As with all woot designs, this'un will probably be very limited edition, so grab it now, or later this week or next week at $15, because I don't foresee it lasting to October.

3 comments:

freaksandeats said...

pretty sure the offense comes from comparing native americans to chickens, like calling them chicken for leaving their land when whitey came to town. it's a beautiful design, just improper and potentially racist context. i wouldn't wear that shirt on an indian reservation.

Adder said...

I think the issue, for me, is that it's really not saying anything of the sort. It's no different to me than a cow wearing a leather coat. And it still screams proud stoic rooster to me.

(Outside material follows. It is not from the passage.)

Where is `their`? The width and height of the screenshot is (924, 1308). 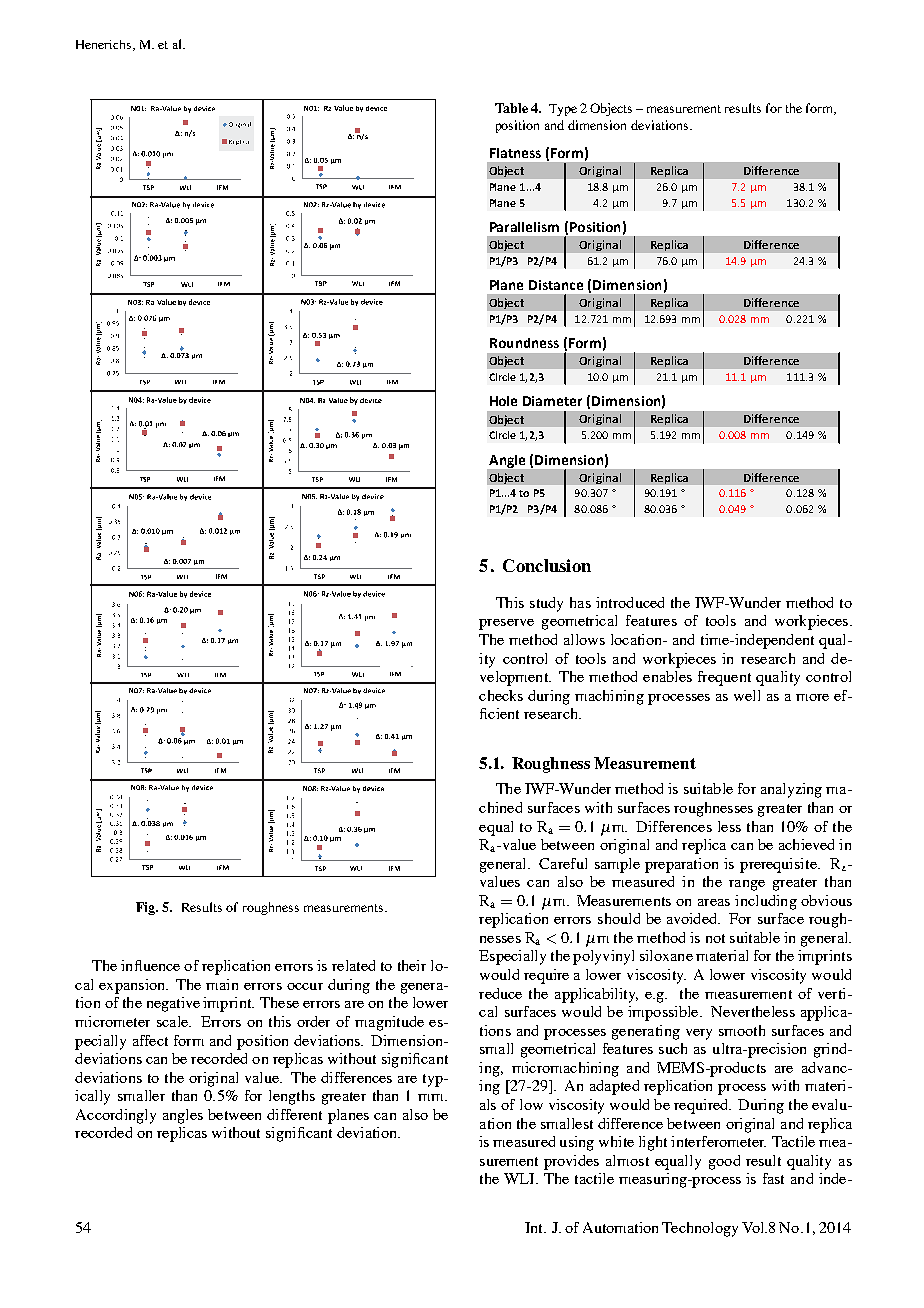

I see a chicken, or rooster, wearing a feather garment. There's no such comparison made.

I can't help but feel that if there is an easily viable, non-racist explanation, perhaps that's the real meaning. Creating an uproar over it, as was done, implies there can be no other way to take this but the racist way, and that just makes the person claiming so seem petty and thin-skinned. It's like Occam's Razor for racism... at face value, it is a feathered creature wearing feathers. If one needs to read that deeply into something that can be innocently explained away, one is trying to create controversy out of nothing.

Anyway, it came out brilliantly, so any manufactured racial outrages are pretty meaningless to me since I got an awesome shirt out of the deal.

Unknown said...

Are you familiar with the sociology term dehumanization?

http://en.wikipedia.org/wiki/Dehumanization

This is a pretty classic example of it. The majority culture degrades an undesirable, 'different' minority by likening them to something less than human- usually some kind of animal that is 'ok' to mistreat or eradicate. It's really insulting. This is a very well known negative Native stereotype.